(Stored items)
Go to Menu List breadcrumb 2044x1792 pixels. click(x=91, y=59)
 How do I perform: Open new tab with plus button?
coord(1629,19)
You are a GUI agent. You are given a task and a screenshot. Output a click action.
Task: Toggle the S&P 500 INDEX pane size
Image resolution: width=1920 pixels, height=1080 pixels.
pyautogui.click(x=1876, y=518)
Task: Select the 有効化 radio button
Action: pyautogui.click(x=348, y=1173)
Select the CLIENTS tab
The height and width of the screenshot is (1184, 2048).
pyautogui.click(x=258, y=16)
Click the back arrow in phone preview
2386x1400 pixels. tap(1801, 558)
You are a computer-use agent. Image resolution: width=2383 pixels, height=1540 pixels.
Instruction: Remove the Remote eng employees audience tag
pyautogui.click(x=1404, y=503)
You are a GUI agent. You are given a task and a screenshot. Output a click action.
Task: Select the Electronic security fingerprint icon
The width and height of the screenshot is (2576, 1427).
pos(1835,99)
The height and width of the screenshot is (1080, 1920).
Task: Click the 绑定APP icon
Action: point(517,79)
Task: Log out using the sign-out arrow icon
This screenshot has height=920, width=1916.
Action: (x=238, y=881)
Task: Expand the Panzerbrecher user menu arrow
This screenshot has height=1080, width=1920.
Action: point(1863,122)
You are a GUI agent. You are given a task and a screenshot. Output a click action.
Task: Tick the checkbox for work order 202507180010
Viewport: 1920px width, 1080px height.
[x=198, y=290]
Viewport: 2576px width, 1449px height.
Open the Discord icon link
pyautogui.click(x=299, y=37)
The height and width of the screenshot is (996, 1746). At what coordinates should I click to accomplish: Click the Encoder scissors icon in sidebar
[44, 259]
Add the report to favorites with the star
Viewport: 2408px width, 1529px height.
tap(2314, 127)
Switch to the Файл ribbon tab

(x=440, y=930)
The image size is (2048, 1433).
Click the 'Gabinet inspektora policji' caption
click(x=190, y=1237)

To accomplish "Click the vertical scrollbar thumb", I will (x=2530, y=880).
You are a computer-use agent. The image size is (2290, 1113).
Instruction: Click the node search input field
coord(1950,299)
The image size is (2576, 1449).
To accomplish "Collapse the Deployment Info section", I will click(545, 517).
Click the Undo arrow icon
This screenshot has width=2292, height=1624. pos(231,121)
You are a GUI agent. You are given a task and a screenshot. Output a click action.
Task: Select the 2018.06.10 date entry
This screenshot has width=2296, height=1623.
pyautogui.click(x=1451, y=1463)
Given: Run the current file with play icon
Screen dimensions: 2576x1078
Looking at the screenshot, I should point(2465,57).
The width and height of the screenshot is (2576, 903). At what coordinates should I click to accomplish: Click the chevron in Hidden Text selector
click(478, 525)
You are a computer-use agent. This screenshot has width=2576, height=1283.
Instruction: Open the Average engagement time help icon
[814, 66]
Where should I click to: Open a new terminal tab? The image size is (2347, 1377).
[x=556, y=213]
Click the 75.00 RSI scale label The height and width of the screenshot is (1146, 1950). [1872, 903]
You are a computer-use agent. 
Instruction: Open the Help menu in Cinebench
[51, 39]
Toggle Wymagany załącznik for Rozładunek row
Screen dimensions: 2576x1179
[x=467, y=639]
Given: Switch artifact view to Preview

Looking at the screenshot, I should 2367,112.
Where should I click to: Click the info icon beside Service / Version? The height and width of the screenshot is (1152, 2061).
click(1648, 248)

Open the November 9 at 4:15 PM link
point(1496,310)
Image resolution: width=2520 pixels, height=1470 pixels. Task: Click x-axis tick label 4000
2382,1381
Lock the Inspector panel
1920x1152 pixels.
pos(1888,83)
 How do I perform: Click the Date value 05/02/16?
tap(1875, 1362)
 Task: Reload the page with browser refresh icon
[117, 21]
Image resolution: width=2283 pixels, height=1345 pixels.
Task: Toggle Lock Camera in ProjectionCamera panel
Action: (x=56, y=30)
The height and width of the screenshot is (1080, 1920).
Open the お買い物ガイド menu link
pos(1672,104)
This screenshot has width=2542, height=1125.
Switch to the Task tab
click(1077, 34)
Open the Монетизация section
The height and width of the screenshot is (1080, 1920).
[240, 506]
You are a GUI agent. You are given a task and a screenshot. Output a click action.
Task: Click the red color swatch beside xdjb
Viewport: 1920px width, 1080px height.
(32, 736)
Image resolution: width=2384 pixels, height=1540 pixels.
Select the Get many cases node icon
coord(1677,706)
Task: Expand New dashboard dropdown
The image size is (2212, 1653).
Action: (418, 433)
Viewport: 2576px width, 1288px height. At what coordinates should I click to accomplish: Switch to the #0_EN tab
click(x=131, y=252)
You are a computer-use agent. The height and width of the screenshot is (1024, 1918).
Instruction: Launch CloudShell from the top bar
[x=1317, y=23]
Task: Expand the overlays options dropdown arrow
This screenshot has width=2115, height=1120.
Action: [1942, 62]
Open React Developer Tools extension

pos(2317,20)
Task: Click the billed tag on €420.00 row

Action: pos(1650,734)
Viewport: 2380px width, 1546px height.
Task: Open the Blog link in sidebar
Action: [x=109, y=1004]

EXERCISE ->
Repeat the records above exactly as they appear.

ANSWER SECTION ->
Go to Menu List breadcrumb 2044x1792 pixels. click(x=91, y=59)
 How do I perform: Open new tab with plus button?
coord(1629,19)
You are a GUI agent. You are given a task and a screenshot. Output a click action.
Task: Toggle the S&P 500 INDEX pane size
Image resolution: width=1920 pixels, height=1080 pixels.
pyautogui.click(x=1876, y=518)
Task: Select the 有効化 radio button
Action: pyautogui.click(x=348, y=1173)
Select the CLIENTS tab
The height and width of the screenshot is (1184, 2048).
pyautogui.click(x=258, y=16)
Click the back arrow in phone preview
2386x1400 pixels. tap(1801, 558)
You are a computer-use agent. Image resolution: width=2383 pixels, height=1540 pixels.
Instruction: Remove the Remote eng employees audience tag
pyautogui.click(x=1404, y=503)
You are a GUI agent. You are given a task and a screenshot. Output a click action.
Task: Select the Electronic security fingerprint icon
The width and height of the screenshot is (2576, 1427).
pos(1835,99)
The height and width of the screenshot is (1080, 1920).
Task: Click the 绑定APP icon
Action: point(517,79)
Task: Log out using the sign-out arrow icon
This screenshot has height=920, width=1916.
Action: (x=238, y=881)
Task: Expand the Panzerbrecher user menu arrow
This screenshot has height=1080, width=1920.
Action: point(1863,122)
You are a GUI agent. You are given a task and a screenshot. Output a click action.
Task: Tick the checkbox for work order 202507180010
Viewport: 1920px width, 1080px height.
[x=198, y=290]
Viewport: 2576px width, 1449px height.
Open the Discord icon link
pyautogui.click(x=299, y=37)
The height and width of the screenshot is (996, 1746). At what coordinates should I click to accomplish: Click the Encoder scissors icon in sidebar
[44, 259]
Add the report to favorites with the star
Viewport: 2408px width, 1529px height.
tap(2314, 127)
Switch to the Файл ribbon tab

(x=440, y=930)
The image size is (2048, 1433).
Click the 'Gabinet inspektora policji' caption
click(x=190, y=1237)

To accomplish "Click the vertical scrollbar thumb", I will (x=2530, y=880).
You are a computer-use agent. The image size is (2290, 1113).
Instruction: Click the node search input field
coord(1950,299)
The image size is (2576, 1449).
To accomplish "Collapse the Deployment Info section", I will click(545, 517).
Click the Undo arrow icon
This screenshot has width=2292, height=1624. pos(231,121)
You are a GUI agent. You are given a task and a screenshot. Output a click action.
Task: Select the 2018.06.10 date entry
This screenshot has width=2296, height=1623.
pyautogui.click(x=1451, y=1463)
Given: Run the current file with play icon
Screen dimensions: 2576x1078
Looking at the screenshot, I should point(2465,57).
The width and height of the screenshot is (2576, 903). At what coordinates should I click to accomplish: Click the chevron in Hidden Text selector
click(478, 525)
You are a computer-use agent. This screenshot has width=2576, height=1283.
Instruction: Open the Average engagement time help icon
[814, 66]
Where should I click to: Open a new terminal tab? The image size is (2347, 1377).
[x=556, y=213]
Click the 75.00 RSI scale label The height and width of the screenshot is (1146, 1950). [1872, 903]
You are a computer-use agent. 
Instruction: Open the Help menu in Cinebench
[51, 39]
Toggle Wymagany załącznik for Rozładunek row
Screen dimensions: 2576x1179
[x=467, y=639]
Given: Switch artifact view to Preview

Looking at the screenshot, I should 2367,112.
Where should I click to: Click the info icon beside Service / Version? The height and width of the screenshot is (1152, 2061).
click(1648, 248)

Open the November 9 at 4:15 PM link
point(1496,310)
Image resolution: width=2520 pixels, height=1470 pixels. Task: Click x-axis tick label 4000
2382,1381
Lock the Inspector panel
1920x1152 pixels.
pos(1888,83)
 How do I perform: Click the Date value 05/02/16?
tap(1875, 1362)
 Task: Reload the page with browser refresh icon
[117, 21]
Image resolution: width=2283 pixels, height=1345 pixels.
Task: Toggle Lock Camera in ProjectionCamera panel
Action: (x=56, y=30)
The height and width of the screenshot is (1080, 1920).
Open the お買い物ガイド menu link
pos(1672,104)
This screenshot has width=2542, height=1125.
Switch to the Task tab
click(1077, 34)
Open the Монетизация section
The height and width of the screenshot is (1080, 1920).
[240, 506]
You are a GUI agent. You are given a task and a screenshot. Output a click action.
Task: Click the red color swatch beside xdjb
Viewport: 1920px width, 1080px height.
(32, 736)
Image resolution: width=2384 pixels, height=1540 pixels.
Select the Get many cases node icon
coord(1677,706)
Task: Expand New dashboard dropdown
The image size is (2212, 1653).
Action: (418, 433)
Viewport: 2576px width, 1288px height. At what coordinates should I click to accomplish: Switch to the #0_EN tab
click(x=131, y=252)
You are a computer-use agent. The height and width of the screenshot is (1024, 1918).
Instruction: Launch CloudShell from the top bar
[x=1317, y=23]
Task: Expand the overlays options dropdown arrow
This screenshot has width=2115, height=1120.
Action: [1942, 62]
Open React Developer Tools extension

pos(2317,20)
Task: Click the billed tag on €420.00 row

Action: pos(1650,734)
Viewport: 2380px width, 1546px height.
Task: Open the Blog link in sidebar
Action: [x=109, y=1004]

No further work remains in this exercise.